TAREFA PROPOSTA —
Responda às perguntas sobre o texto de ecumenismo:
1. Para que o ecumenismo é apresentado como condição necessária?
2. Que nome recebe o nível de ecumenismo entre denominações da mesma tradição religiosa?
3. Segundo o texto, o que torna maior o desafio de aproximação entre religiões distintas?
:: TEXTO DE LEITURA ::
Edward: Entende-se, geralmente, por ecumenismo o cultivo, entre pessoas de religiões diferentes, da postura de abertura, na verdade e no amor, de diálogo aprendiz, amável e cordial, pautado pelo reconhecimento da maneira de ser e de pensar do outro, pela busca da convivência solidária e fraternal. Trata-se de condição necessária para haver justiça e paz no mundo. Ecumenismo, concretamente, é sempre um desafio: criar condições de convivência tolerante, respeitosa e dialogal entre pessoas que constroem sua identidade social a partir de diferentes tradições ou denominações religiosas. Descobre-se que a pessoa humana é valor maior que a religião. Esta revela-se, dentre outras funções na vida humana, ser meio propício para a busca do sustento para a esperança, da realização espiritual e do sentido profundo para a existência.

Distinguem-se, pela complexidade implicada, dois níveis de ecumenismo. O primeiro, o chamado micro ecumenismo, ou simplesmente ecumenismo, compreende o desafio de construir diálogo, unidade e convivência sem violência, mútua condenação ou "demonização" entre diferentes denominações ou divisões dentro da mesma tradição religiosa. Por exemplo, o ecumenismo cristão entre os diversos cristianismos: ortodoxo, católico, protestante, evangélico, pentecostal, neopentecostal etc. Para além das diferenças, partem do reconhecimento do patrimônio comum, tais como a Bíblia, a fé em Deus Pai, a esperança da salvação em Jesus Cristo, a presença do Espírito Santo, o mandamento do amor ao próximo, dentre outros. Buscam construir, a partir daí, unidade, respeito mútuo, diálogo, convivência fraternal. Algumas ensaiam ou compartilham, inclusive, projetos de evangelização juntas. O segundo, o chamado macro ecumenismo, compreende o desafio de construir diálogo e convivência sem violência ou exclusão preconceituosa entre religiões distintas. Por exemplo, entre o Budismo e o Cristianismo, o Islamismo e o Hinduísmo, o Judaísmo e o Cristianismo, dentre tantas outras possibilidades. Quanto maior for a diferença no campo das doutrinas ou os muros de separação historicamente construídos, maior será o desafio de aproximação, reconhecimento mútuo da alteridade e da beleza, construção do diálogo, partilha de projetos, dentre outros.
:::
:: INFORMAÇÕES EXTRAÍDAS ::
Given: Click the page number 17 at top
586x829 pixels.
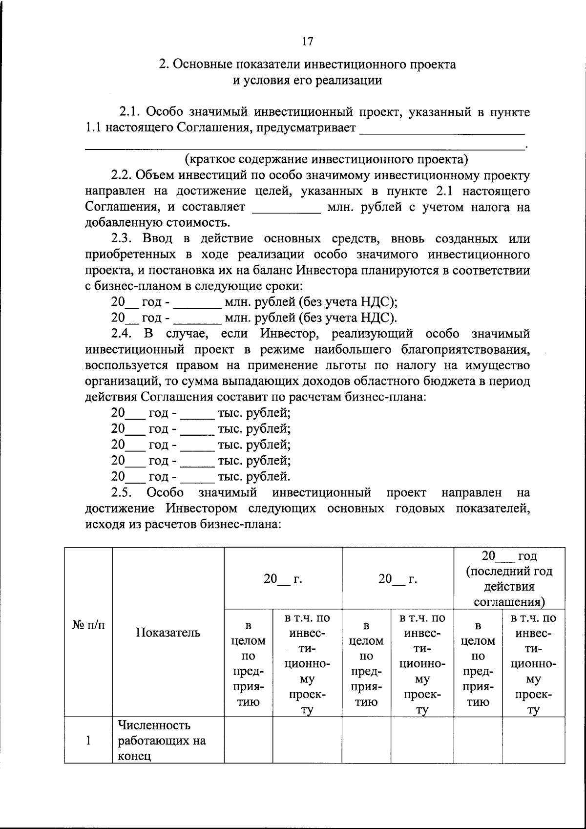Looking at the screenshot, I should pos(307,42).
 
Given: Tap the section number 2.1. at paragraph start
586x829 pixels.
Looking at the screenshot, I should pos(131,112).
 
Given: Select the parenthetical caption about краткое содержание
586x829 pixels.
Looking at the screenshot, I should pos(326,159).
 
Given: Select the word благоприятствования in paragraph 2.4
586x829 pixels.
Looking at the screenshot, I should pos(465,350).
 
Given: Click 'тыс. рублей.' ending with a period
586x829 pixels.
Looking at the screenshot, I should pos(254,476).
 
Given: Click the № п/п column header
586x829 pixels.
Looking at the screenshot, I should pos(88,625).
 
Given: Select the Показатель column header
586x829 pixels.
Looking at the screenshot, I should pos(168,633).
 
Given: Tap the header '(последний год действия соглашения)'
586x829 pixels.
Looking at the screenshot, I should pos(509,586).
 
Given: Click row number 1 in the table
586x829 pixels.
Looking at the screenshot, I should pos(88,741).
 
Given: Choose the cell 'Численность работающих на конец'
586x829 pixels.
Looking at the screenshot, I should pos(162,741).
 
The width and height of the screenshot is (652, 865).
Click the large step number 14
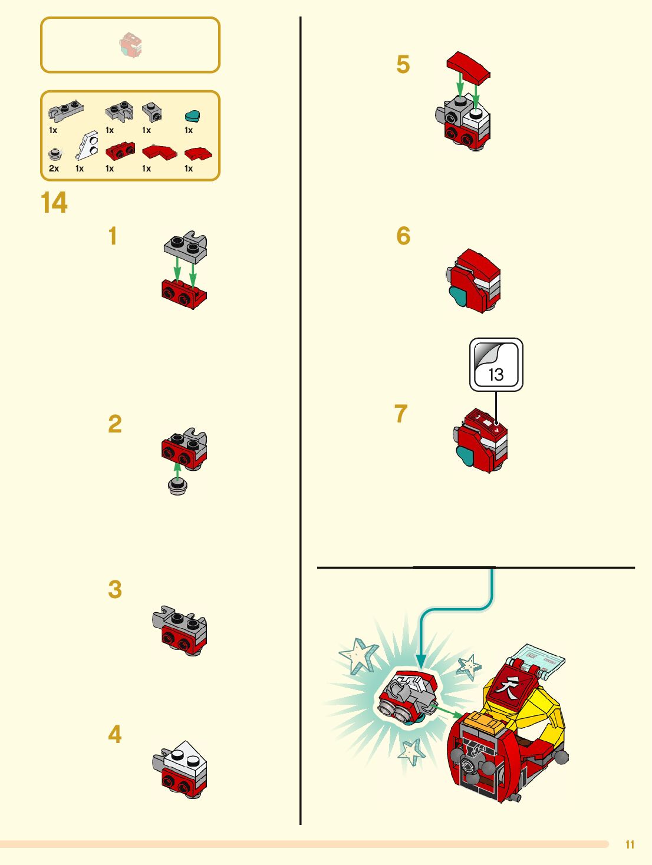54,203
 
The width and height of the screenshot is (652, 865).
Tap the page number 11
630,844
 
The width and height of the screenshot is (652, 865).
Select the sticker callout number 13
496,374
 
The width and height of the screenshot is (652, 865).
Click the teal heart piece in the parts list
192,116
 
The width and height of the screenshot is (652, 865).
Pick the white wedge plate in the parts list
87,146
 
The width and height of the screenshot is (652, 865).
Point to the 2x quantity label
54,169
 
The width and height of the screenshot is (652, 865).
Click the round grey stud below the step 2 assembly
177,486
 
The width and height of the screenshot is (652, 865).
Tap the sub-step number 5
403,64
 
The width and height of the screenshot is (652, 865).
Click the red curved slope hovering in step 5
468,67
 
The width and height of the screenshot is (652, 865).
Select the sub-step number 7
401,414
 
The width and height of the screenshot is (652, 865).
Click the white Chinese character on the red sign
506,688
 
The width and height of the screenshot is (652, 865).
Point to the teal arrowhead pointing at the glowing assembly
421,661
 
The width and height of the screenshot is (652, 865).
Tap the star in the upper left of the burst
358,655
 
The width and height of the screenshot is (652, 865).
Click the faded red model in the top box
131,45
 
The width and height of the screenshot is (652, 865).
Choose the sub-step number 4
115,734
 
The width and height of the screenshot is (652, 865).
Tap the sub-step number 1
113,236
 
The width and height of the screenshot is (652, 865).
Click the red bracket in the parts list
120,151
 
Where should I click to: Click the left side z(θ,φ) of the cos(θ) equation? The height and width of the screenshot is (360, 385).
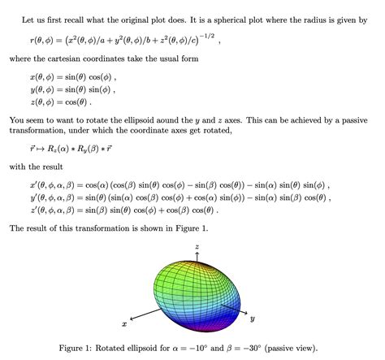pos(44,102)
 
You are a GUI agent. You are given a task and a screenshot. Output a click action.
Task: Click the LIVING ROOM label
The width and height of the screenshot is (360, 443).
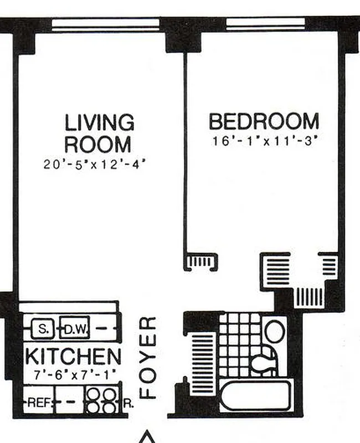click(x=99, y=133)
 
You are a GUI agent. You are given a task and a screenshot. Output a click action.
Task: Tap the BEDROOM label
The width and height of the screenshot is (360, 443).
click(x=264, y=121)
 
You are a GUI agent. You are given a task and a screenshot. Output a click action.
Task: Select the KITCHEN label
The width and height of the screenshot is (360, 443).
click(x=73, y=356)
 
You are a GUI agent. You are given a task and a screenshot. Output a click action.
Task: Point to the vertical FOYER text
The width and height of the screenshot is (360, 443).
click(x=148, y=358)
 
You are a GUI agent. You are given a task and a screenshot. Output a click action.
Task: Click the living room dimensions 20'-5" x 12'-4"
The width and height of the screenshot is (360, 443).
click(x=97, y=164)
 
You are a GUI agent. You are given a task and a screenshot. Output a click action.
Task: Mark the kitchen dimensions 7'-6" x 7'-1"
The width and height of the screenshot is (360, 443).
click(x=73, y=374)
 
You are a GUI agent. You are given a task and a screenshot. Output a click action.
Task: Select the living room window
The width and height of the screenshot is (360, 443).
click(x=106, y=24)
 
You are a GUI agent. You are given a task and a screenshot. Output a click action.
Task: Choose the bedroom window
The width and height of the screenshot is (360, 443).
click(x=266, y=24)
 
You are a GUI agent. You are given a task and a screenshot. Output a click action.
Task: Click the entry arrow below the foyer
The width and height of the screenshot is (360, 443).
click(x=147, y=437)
:::
RESULTADO DA TAREFA —
1. Para haver justiça e paz no mundo.
2. Micro ecumenismo, ou simplesmente ecumenismo.
3. Quanto maior a diferença no campo das doutrinas ou os muros de separação historicamente construídos, maior o desafio.